The Lap-band is forced down the stomach – it really doesn’t slip. This typically happens when the upper pouch (the stomach above the device) is dilated.
As you eat too fast or get things stuck the upper pouch dilates. The Lap-band goes from pointing to the heart to a horizontal position. This is either an acute slip – or a chronic one.
At this point the Lap-band has slipped. It may need surgical repair.
To repair the slip we place the Lap-band above the slip. Then the dilated stomach is tacked up so it drains well. Sometimes we have to remove the device – sometimes we can unbuckle it.
Types of Lap-band Slips
There are three types of slips – and all are treated differently:
The most common slip is a chronic Lap-band slip – where the upper pouch is dilated slowly over time and forces the device down. This is also called a Type 1 slip – it requires one of three types of repair (reposition, remove, or unbuckle – see below).
An acute Lap-band slip, Type 2 slip – happens when something gets stuck – as a result the upper pouch acutely dilates, forcing the device down and obstructing it. This repair, if gotten to quickly, is fairly simple – all one has to do is open the Lap-band, pull down the stomach and close it. Often will require some suturing. Sometimes this can be fixed by letting fluid out and allowing the stomach to slip back to normal.
An acute on chronic Lap-band slip – Type 3 slip – is a chronic slip that gets an acute component to them – there is a chronic dilation of the pouch, then something happens that acutely dilates the upper pouch (something gets stuck). These require removal, repositioning, or unbuckling of the Lap-band.
What causes a Lap-band to slip?
Eating too fast is the primary cause. By eating too fast the food is not given time to go past the Lap-band. So the upper stomach begins to dilate above the device. Once the stomach begins to dilate, it s easier and easier to dilate (think of blowing up a balloon, it is easier to blow it up the larger the balloon becomes).
Getting food stuck can also cause a slip. When food gets stuck some people try to force it down with water or soda – and this causes a dilation of the upper stomach. Your body produces a lot of “slime” to try to lubricate the stuck food. Typical foods that have caused slips include: goldfish crackers, white bread, rubbery eggs (they need to be cooked properly), and dry chicken.

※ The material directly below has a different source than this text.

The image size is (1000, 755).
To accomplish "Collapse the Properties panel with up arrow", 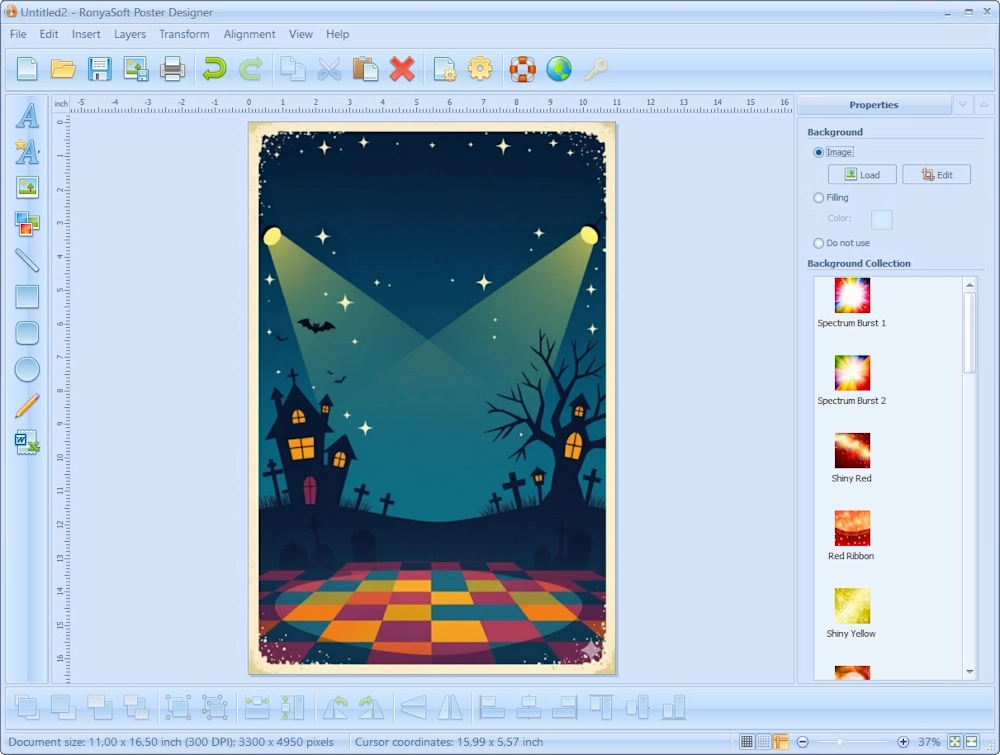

Can a Lap-band slip be fixed?
If we take the pressure off – remove the fluid, and you can tolerate liquids sometimes the device will return to normal size. This happens a lot if we can get to it early.
If we don’t get there early then we try “conservative” measures in the hospital – if the person cannot drink. IV fluids, steroids to reduce swelling, and keeping the person without food or drink will resolve some.
If that doesn’t work then an operation is needed. The Lap-band will either need to be removed, repositioned, or unbuckled for a bit. Sometimes we leave it unbuckled – remove adhesions, and leave the device unbuckled for a few months. This is an option for when the stomach is too dilated to allow operative reposition of the Lap-band. But it does require another operation to go in and re-buckle it.
Can this be dangerous?
If the upper pouch is too stretched out sometimes we cannot replace the Lap-band, and have to remove it for a while. We cannot always just “unbuckle” it – especially in some of the older devices – or in the act of unbuckling it the balloon is injured.
Re-do surgery is always at an increased risk above just placing a Lap-band.
What are the signs of a Lap-band surgery slip?
Typically patients develop heartburn, nighttime cough, or reflux of food at night. These symptoms are not normal. If you have these you at least need to have fluid removed, but need to get an evaluation by the surgeon. Sometimes we catch things in time that it can correct itself- but then the real correction will be the person learning to eat better.
How do you fix the slip?
From the last two illustrations above – we place the Lap-band above the slip – then tack the dilated stomach so that it will easily drain into the stomach. The surgery takes about an hour or less to do.
If I get my Lap-band surgery repaired how can I avoid this in the future?
The Lap-band works great for weight loss – but it does mean you have to change some things. Usually patients have the slip long before they know it, and have changed things – so it isn’t an issue. Finishing a meal in 20 minutes instead of five minutes – and avoiding foods that get stuck are the two biggest contributors to this.
The other is when you get in trouble; call your surgeon sooner rather than later. Know that heartburn and reflux are not normal. They are an early warning signal that your Lap-band is too tight. Sometimes this resolves with removing fluid (unfill) – but if it does not then your surgeon will want to have an x-ray with you swallowing barium.